Mein_Kampf.jpgIn his post the other day, “Did Hitler Use the Term ‘Evolution’ in Mein Kampf?,” Richard Weikart nailed the case shut on that subject. Of course, the larger and more significant issue isn’t whether Hitler used the word “evolution” in Mein Kampf but whether he and the leadership of the National Socialists embraced Darwinian ideas and translated them into policies drawn from those concepts. Weikart makes a convincing case for that in his books (see From Darwin to Hitler: Evolutionary Ethics, Eugenics, and Racism in Germany and Hitler’s Ethic: The Nazi Pursuit of Evolutionary Progress).
While the Nazis clearly could have developed their racist and genocidal program without evolution, Darwinian theory allowed a framework and easy fit into which they could cast it as both scientific and even inexorable. For all of Adrian Desmond and James Moore’s claims about Darwin’s anti-slavery stance, even they must admit that it was mediated through an overarching conviction that racial hierarchies were an inherent part of the evolutionary process. In their earlier biography they tellingly confess,

“Social Darwinism” is often taken to be something extraneous, an ugly concretion added to the pure Darwinian corpus after the event, tarnishing Darwin’s image. But his notebooks make plain that competition, free trade, imperialism, racial extermination, and sexual inequality were written into the equation from the start — “Darwinism” was always intended to explain human society.

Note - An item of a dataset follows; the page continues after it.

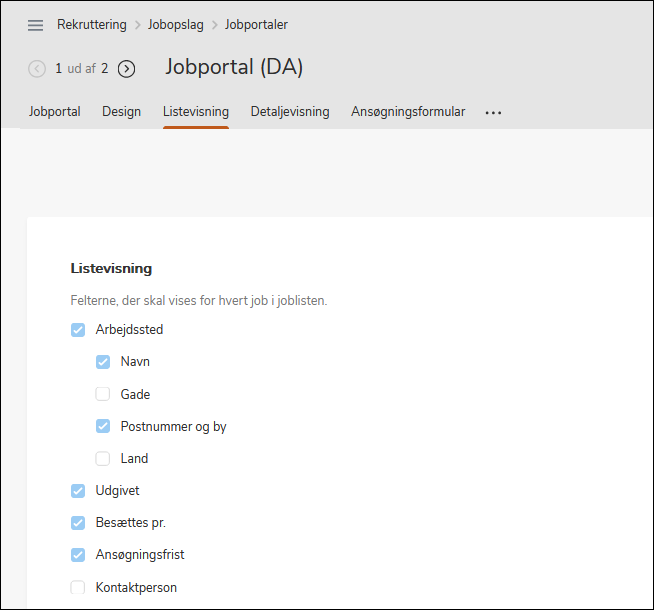This screenshot has height=610, width=654.
Task: Switch to the Design tab
Action: point(121,112)
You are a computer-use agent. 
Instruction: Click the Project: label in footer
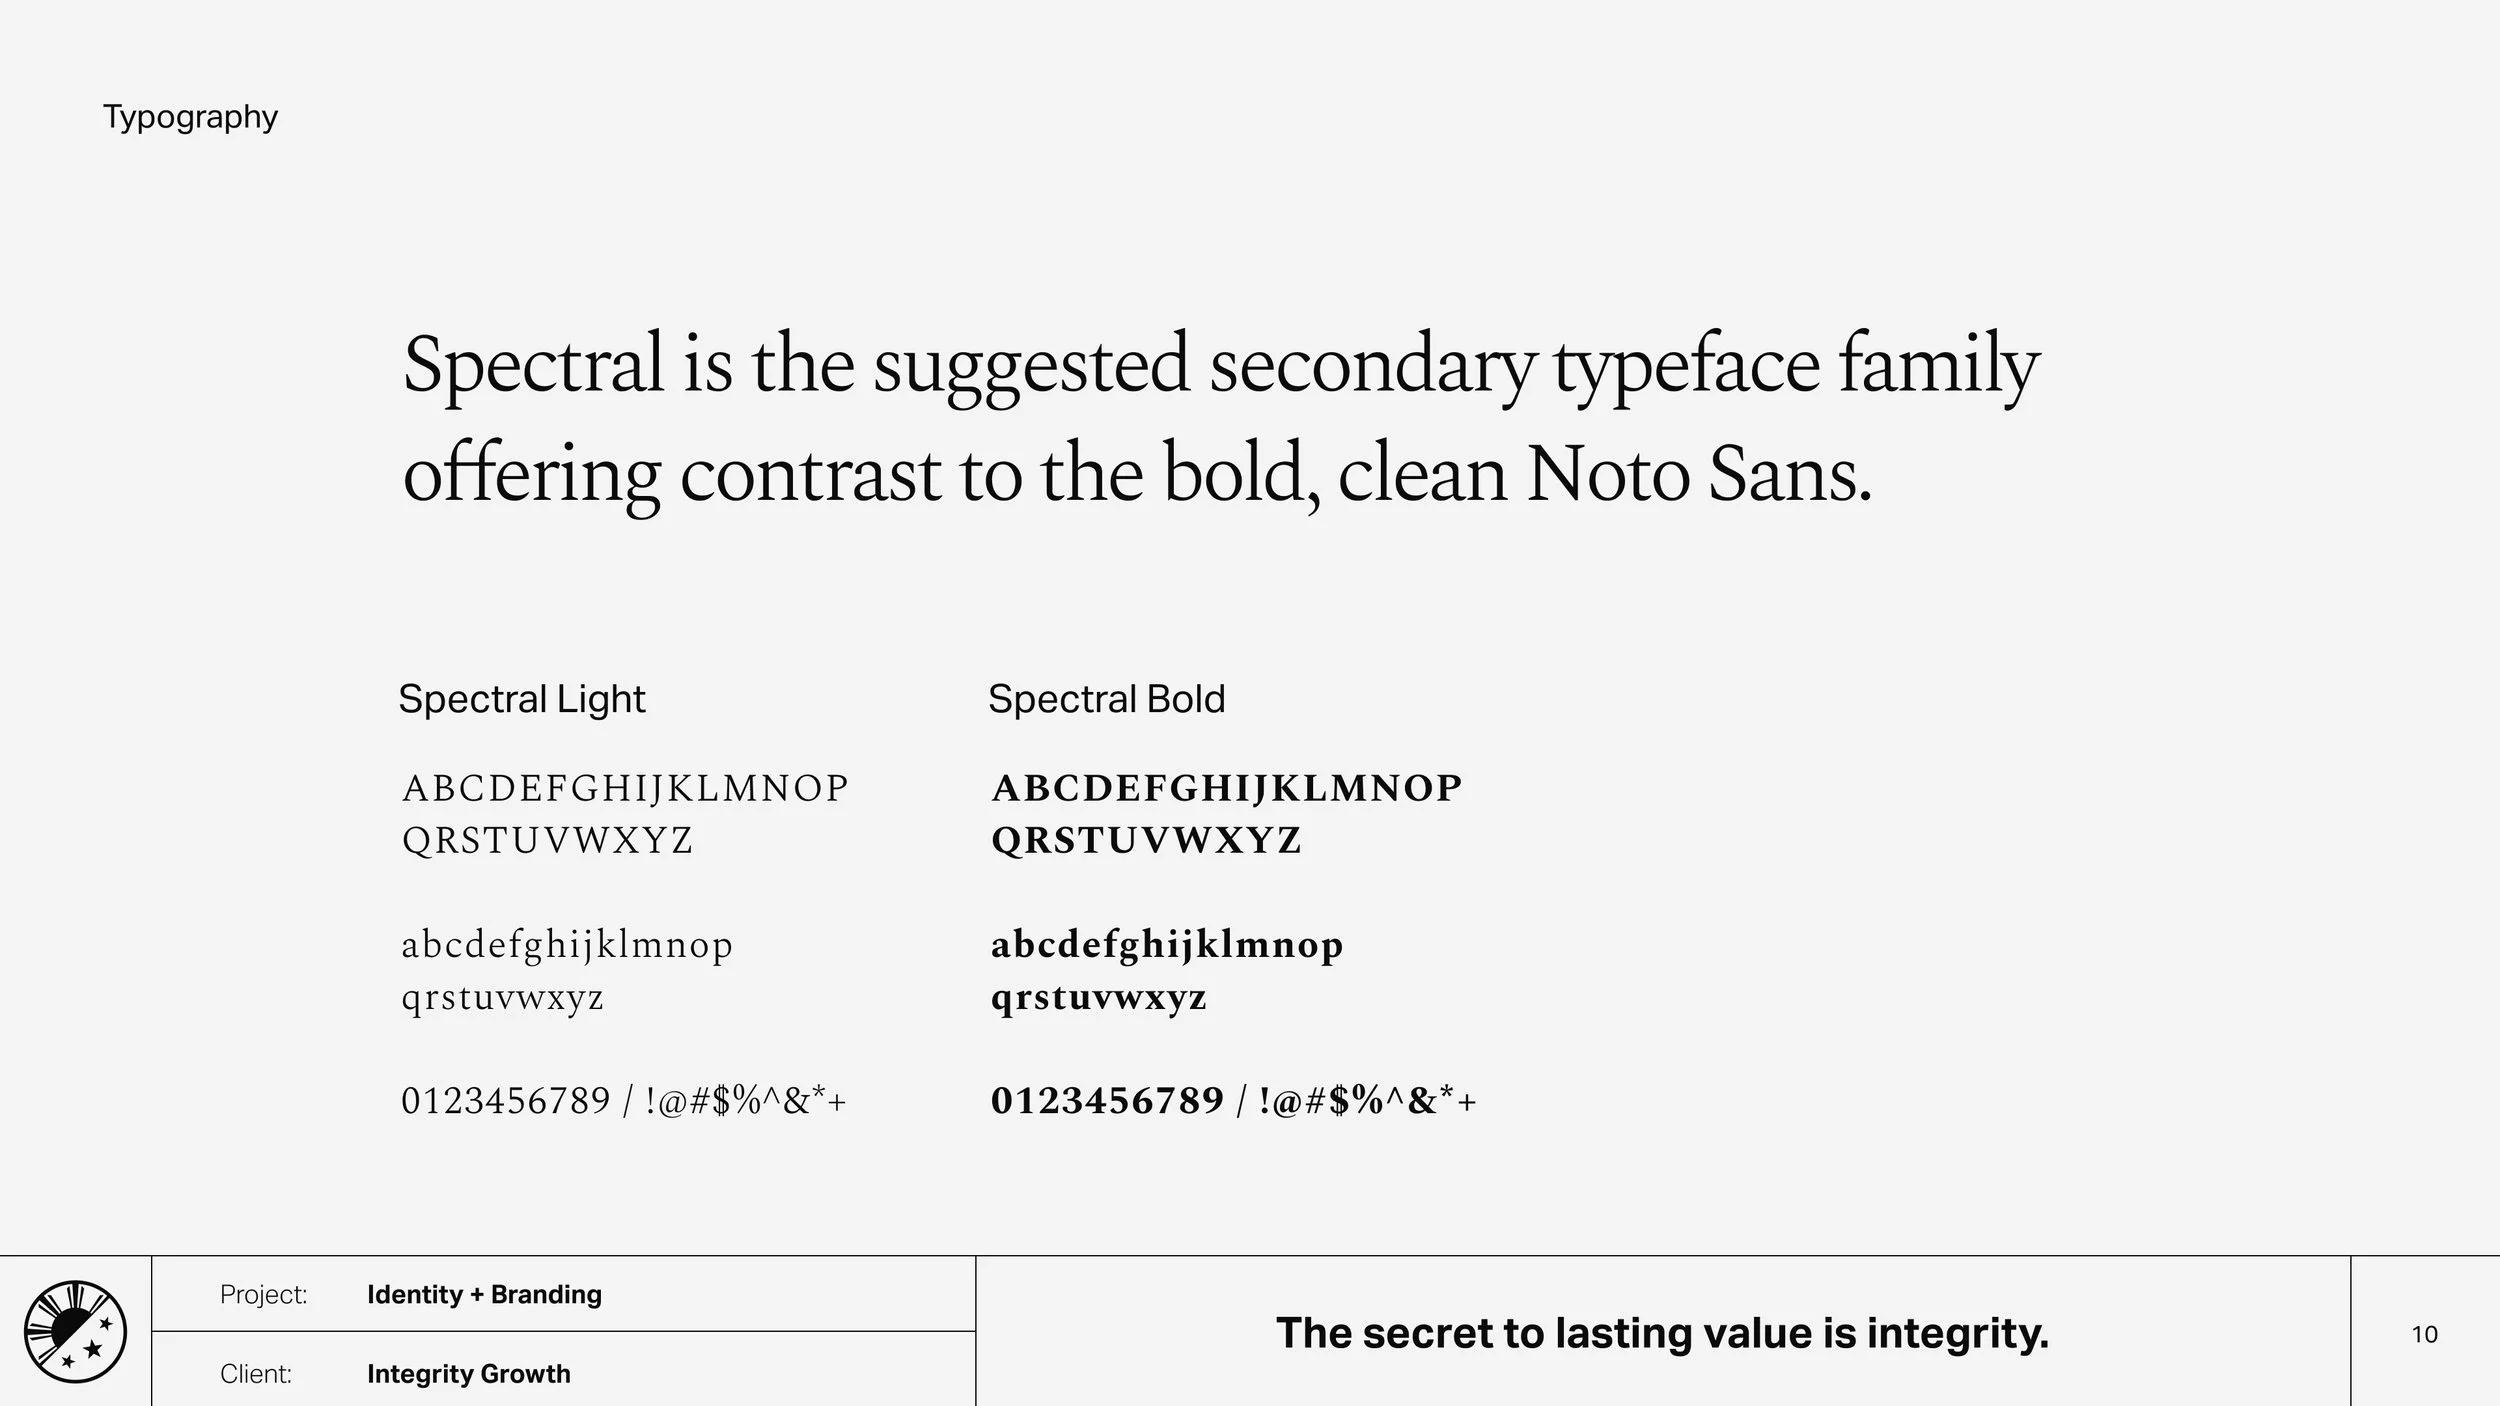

Desmond and Moore elaborate in Darwin’s Sacred Cause, as Weikart earlier pointed out here at ENV:

About halfway through the book, in chapter six, Desmond and Moore drop a bombshell. They argue that after embracing biological evolution, allegedly because of his desire to stress the unity of the human species, Darwin’s embrace of Malthus in 1838 radically altered his vision of race relations. Darwin came to embrace racial competition and even genocide as natural processes bringing evolutionary progress. This does not mean Darwin was cheering for genocide, of course, but as Desmond and Moore explain, “Darwin was turning the contingencies of colonial history into a law of natural history. An implicit ranking — with the white man accorded the ‘best’ intellect — ensured the colonist won when cultures clashed.” (p. 149) They then state, “Imperialist expansion was becoming the very motor of human progress. It is interesting, given the family’s emotional anti-slavery views, that Darwin’s biologizing of genocide should appear to be so dispassionate.” (p. 150) A bit later: “Natural selection was now predicated on the weaker being extinguished. Individuals, races even, had to perish for progress to occur. Thus it was, that ‘Wherever the European has trod, death seems to pursue the aboriginal’. Europeans were the agents of Evolution. Prichard’s warning about aboriginal slaughter was intended to alert the nation, but Darwin was already naturalizing the cause and rationalizing the outcome.” (p. 151)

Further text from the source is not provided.